In an era of brilliant men, Washington was not the deepest thinker. He never wrote a book or even a long essay, unlike George Mason, Thomas Jefferson, James Madison, Alexander Hamilton, and John Adams. But Washington made the ideas of the American founding real. He incarnated liberal and republican ideas in his own person, and he gave them effect through the Revolution, the Constitution, his successful presidency, and his departure from office.
In office he sided with the Federalist faction and strengthened the central government beyond what Jeffersonians then and libertarians today would prefer. Nothing in his tenure became him like the leaving it. Garry Wills wrote, “He was a virtuoso of resignations.” Indeed, he gave up power twice, after the war and after his second term as president, and he tried to retire after one term, actually writing a Farewell Address. The great king from whom Washington freed his country could not believe that a man with an army would walk away from power. George III asked his American painter, Benjamin West, what Washington would do after winning the war. West said, “They say he will return to his farm.” George III replied, “If he does that, he will be the greatest man in the world.”

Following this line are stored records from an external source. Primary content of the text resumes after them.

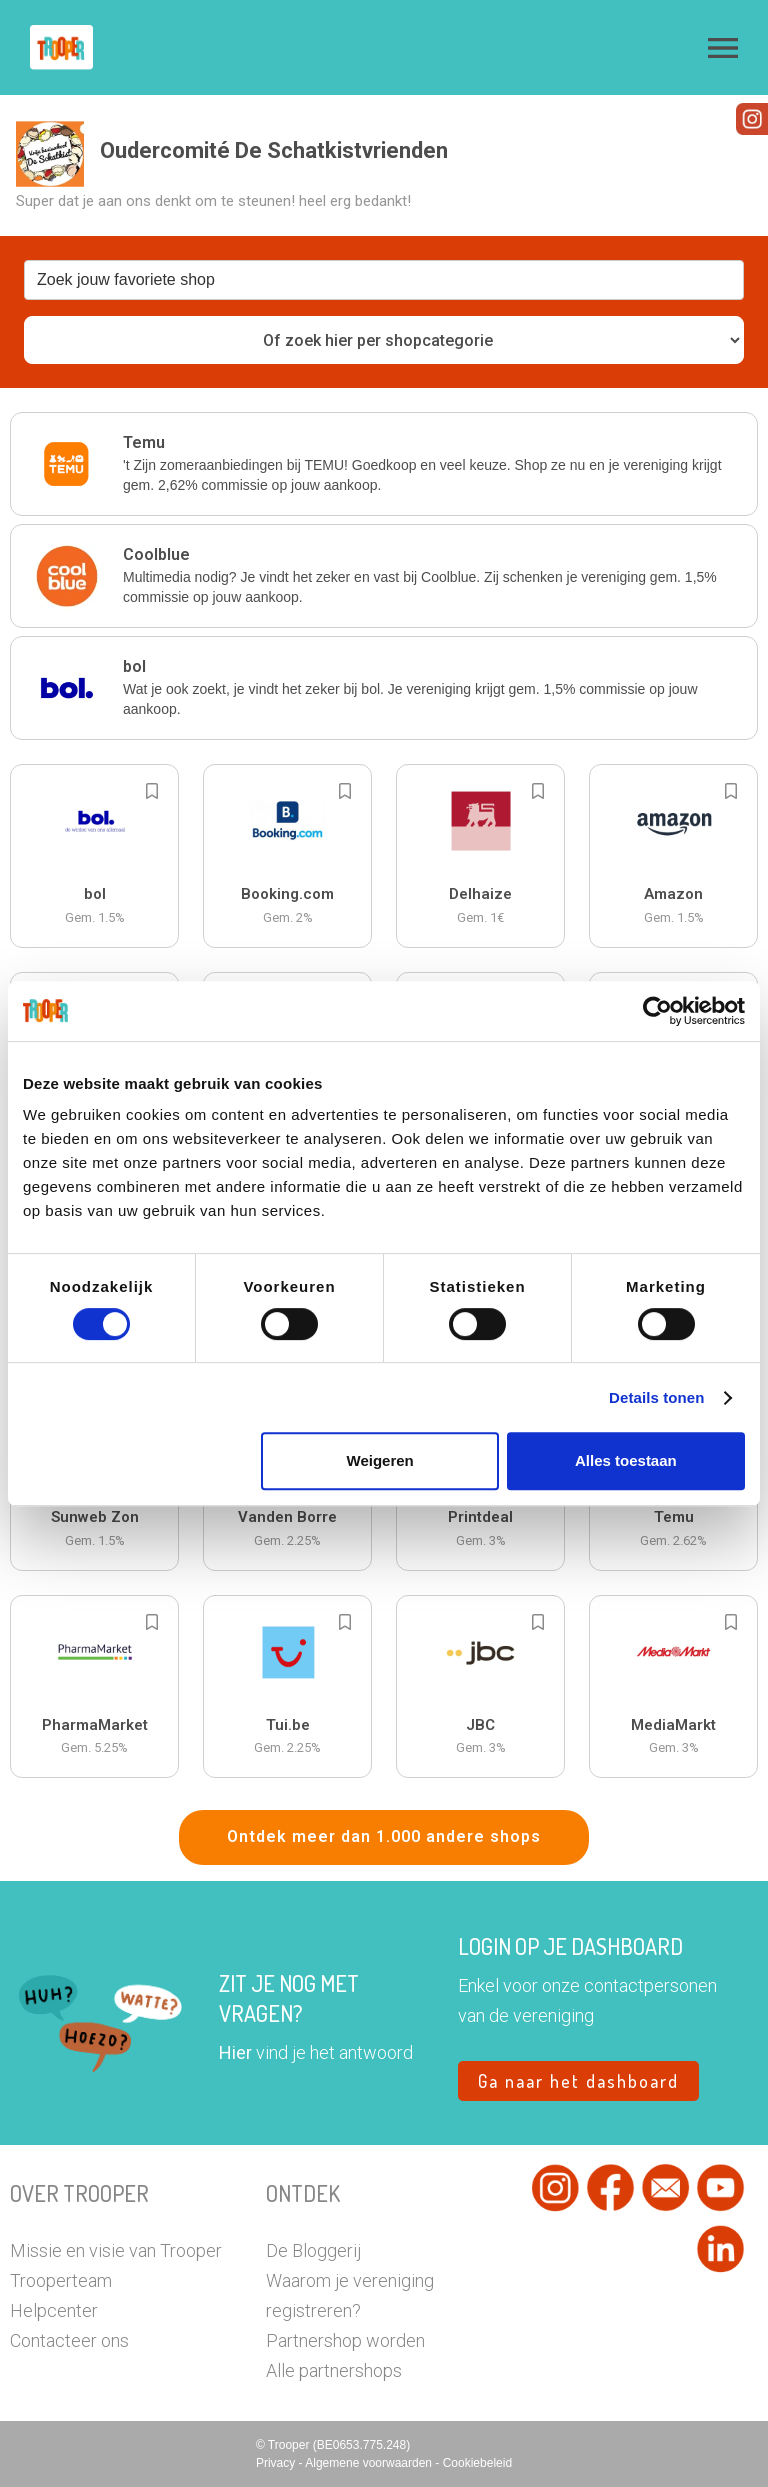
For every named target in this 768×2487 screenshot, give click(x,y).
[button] (723, 48)
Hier (235, 2052)
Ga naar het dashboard (578, 2081)
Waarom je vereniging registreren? (350, 2295)
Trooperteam (61, 2280)
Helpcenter (54, 2310)
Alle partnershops (334, 2370)
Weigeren (380, 1460)
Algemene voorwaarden (370, 2463)
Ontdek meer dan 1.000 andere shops (384, 1836)
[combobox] (384, 280)
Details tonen (656, 1397)
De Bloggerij (313, 2250)
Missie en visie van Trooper (116, 2250)
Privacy (277, 2463)
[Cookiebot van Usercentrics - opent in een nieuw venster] (657, 1011)
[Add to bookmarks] (152, 791)
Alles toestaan (626, 1460)
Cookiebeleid (477, 2463)
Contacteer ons (69, 2340)
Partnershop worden (345, 2340)
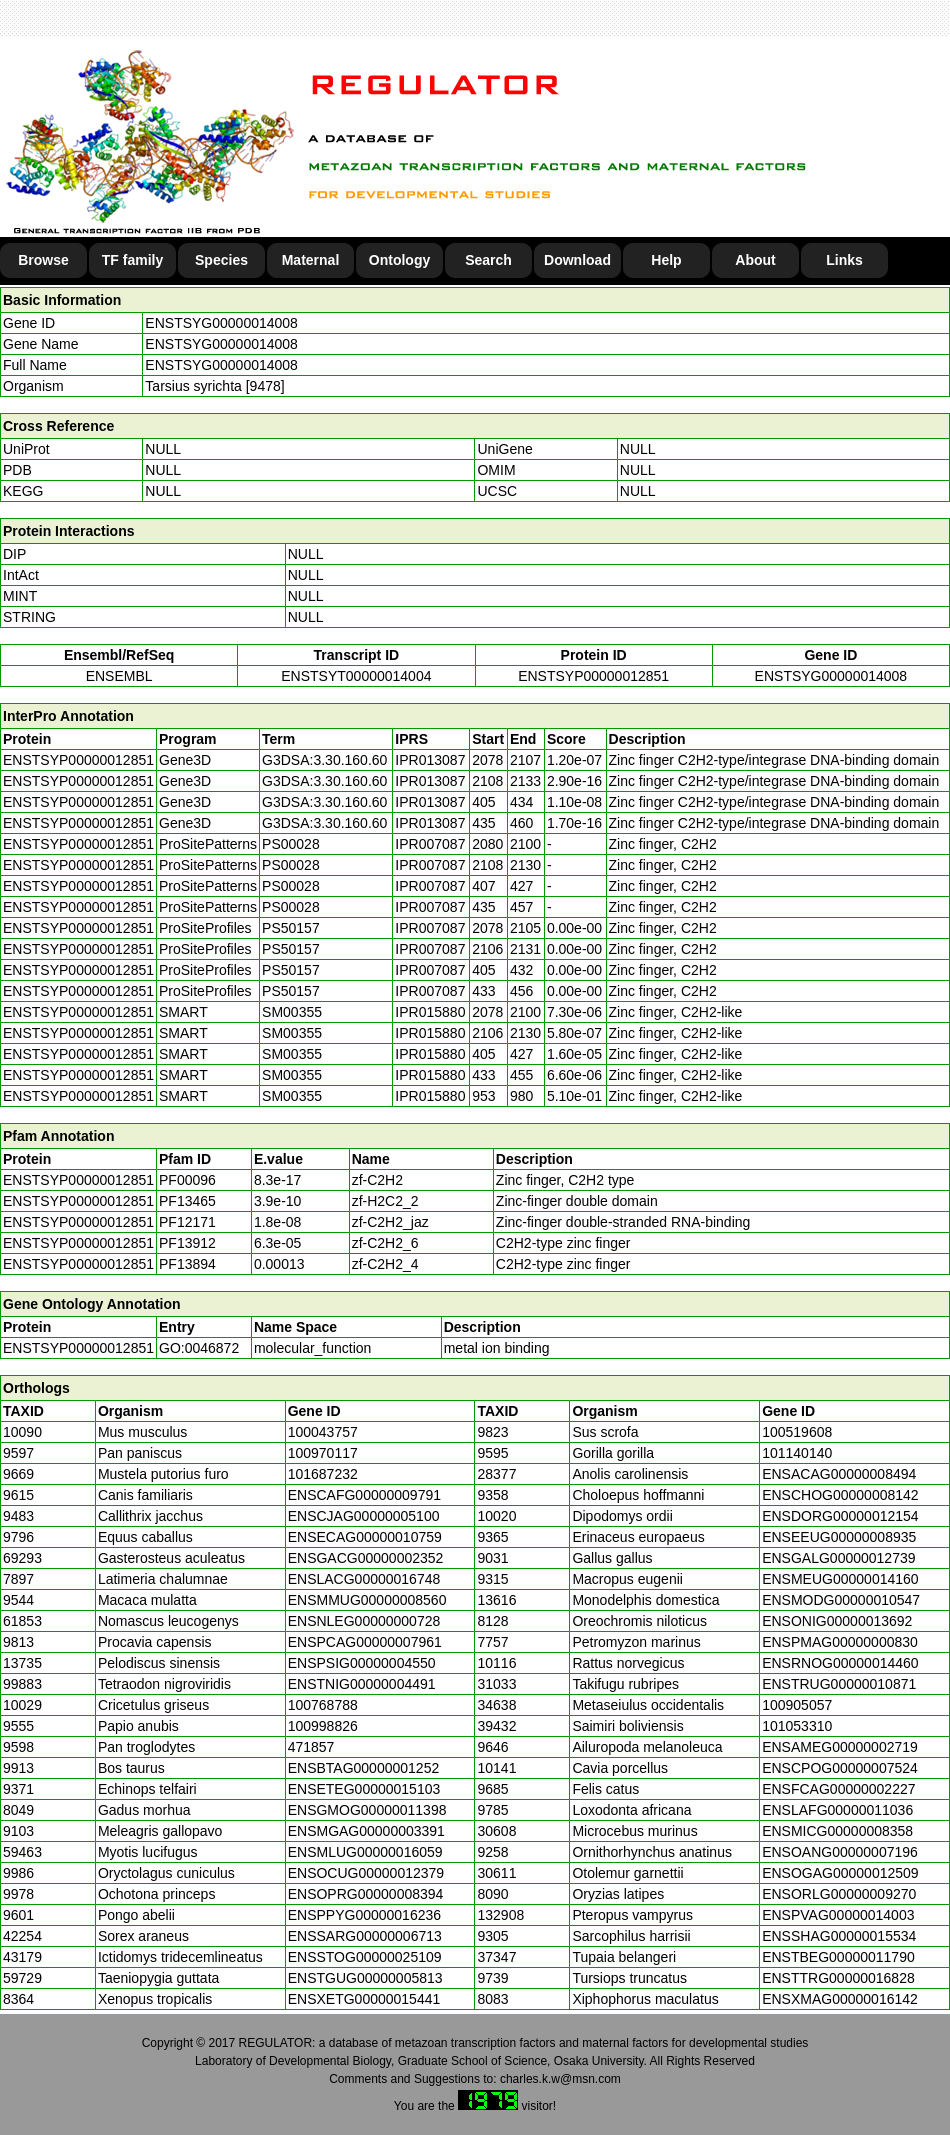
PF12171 (187, 1222)
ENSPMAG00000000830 (840, 1642)
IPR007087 (430, 844)
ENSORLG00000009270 (839, 1894)
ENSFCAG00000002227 (838, 1789)
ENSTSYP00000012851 (593, 676)
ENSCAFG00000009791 (364, 1495)
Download (577, 260)
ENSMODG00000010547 (841, 1600)
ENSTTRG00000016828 (838, 1978)
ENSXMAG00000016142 (840, 1999)
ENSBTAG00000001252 (364, 1768)
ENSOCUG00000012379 (366, 1873)
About (755, 260)
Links (844, 260)
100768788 (323, 1705)
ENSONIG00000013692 (837, 1621)
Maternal (311, 260)
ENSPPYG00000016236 (364, 1915)
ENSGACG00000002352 (366, 1558)
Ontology (399, 260)
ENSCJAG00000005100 (364, 1516)
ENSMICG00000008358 (837, 1831)
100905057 (797, 1705)
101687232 (323, 1474)
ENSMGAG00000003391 (366, 1831)
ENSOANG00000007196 (840, 1852)
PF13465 (187, 1201)
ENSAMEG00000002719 (840, 1747)
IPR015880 (430, 1012)
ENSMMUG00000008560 (367, 1600)
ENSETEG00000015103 (364, 1789)
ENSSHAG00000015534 (839, 1936)
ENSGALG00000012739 (838, 1558)
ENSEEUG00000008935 (839, 1537)
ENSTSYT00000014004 (356, 676)
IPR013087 (430, 760)
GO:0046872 (199, 1348)
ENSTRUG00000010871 (839, 1684)
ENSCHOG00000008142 (840, 1495)
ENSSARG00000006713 (365, 1936)
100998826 (323, 1726)
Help (666, 260)
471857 (311, 1747)
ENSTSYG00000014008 (221, 323)
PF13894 (187, 1264)
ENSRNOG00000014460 (840, 1663)
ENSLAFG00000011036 (837, 1810)
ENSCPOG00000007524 (840, 1768)
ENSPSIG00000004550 (362, 1663)
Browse (43, 260)
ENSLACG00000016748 (364, 1579)
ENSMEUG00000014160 (840, 1579)
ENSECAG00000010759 (365, 1537)
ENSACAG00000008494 (839, 1474)
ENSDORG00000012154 (840, 1516)
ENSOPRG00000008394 (366, 1894)
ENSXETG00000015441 (364, 1999)
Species (221, 260)
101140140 (797, 1453)
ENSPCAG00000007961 (365, 1642)
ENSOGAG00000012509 (840, 1873)
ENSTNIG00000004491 (362, 1684)
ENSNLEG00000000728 (364, 1621)
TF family (132, 260)
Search (488, 260)
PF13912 (187, 1243)
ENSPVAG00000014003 (838, 1915)
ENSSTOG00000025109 (365, 1957)
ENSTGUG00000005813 (365, 1978)
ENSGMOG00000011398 (367, 1810)
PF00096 (187, 1180)
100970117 (323, 1453)
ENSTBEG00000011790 (838, 1957)
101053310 (797, 1726)
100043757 (323, 1432)
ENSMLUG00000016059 (365, 1852)
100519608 (797, 1432)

Washington knew that no republic could survive if it depended on the leadership of one man. When he left the presidency, he allowed Americans to test and prove that theory. (We may, of course, also be lucky that Washington had no sons to become hereditary rulers. Neither did Jefferson or Madison; John Adams did have sons, and of course one of them became president.) The precedent he set, that no president should serve more than two terms, lasted until it encountered the ambition of Franklin Delano Roosevelt, after which it was entered into the Constitution.
Washington embodied the virtues of the young republic. He was a man of commerce and scientific farming who pulled himself up from the lower gentry to become one of the richest men in America. He was deeply committed to republican virtues, ready to serve his country and equally determined not to become a king. He was a liberal and tolerant man, who laid out the young nation’s commitment to religious freedom in his famous letter to the Hebrew Congregation of Newport. I am particularly fond of the line, “It is now no more that toleration is spoken of, as if it was by the indulgence of one class of people, that another enjoyed the exercise of their inherent natural rights.” That’s much like the debate over tolerance and inclusion that is still with us. Washington said that all people who “demean themselves as good citizens” are entitled to the same rights.
At the end of the war, Washington had the loyalty of the army. Had he been a Caesar, a Cromwell, a Napoleon, we know what he would have done. A French officer who wrote a book about the new country of America told us what he in fact did: “This is the seventh year that he has commanded the army and that he has obeyed the Congress; more need not be said.” But one more thing was said: The Commander in Chief traveled to Annapolis, where the Continental Congress was meeting, returned his commission, and said, “Having now finished the work assigned me, I retire from the great theatre of Action; and bidding an Affectionate farewell to this August body under whose orders I have so long acted, I here offer my Commission, and take my leave of all the employments of public life.” And he created a new order for the ages.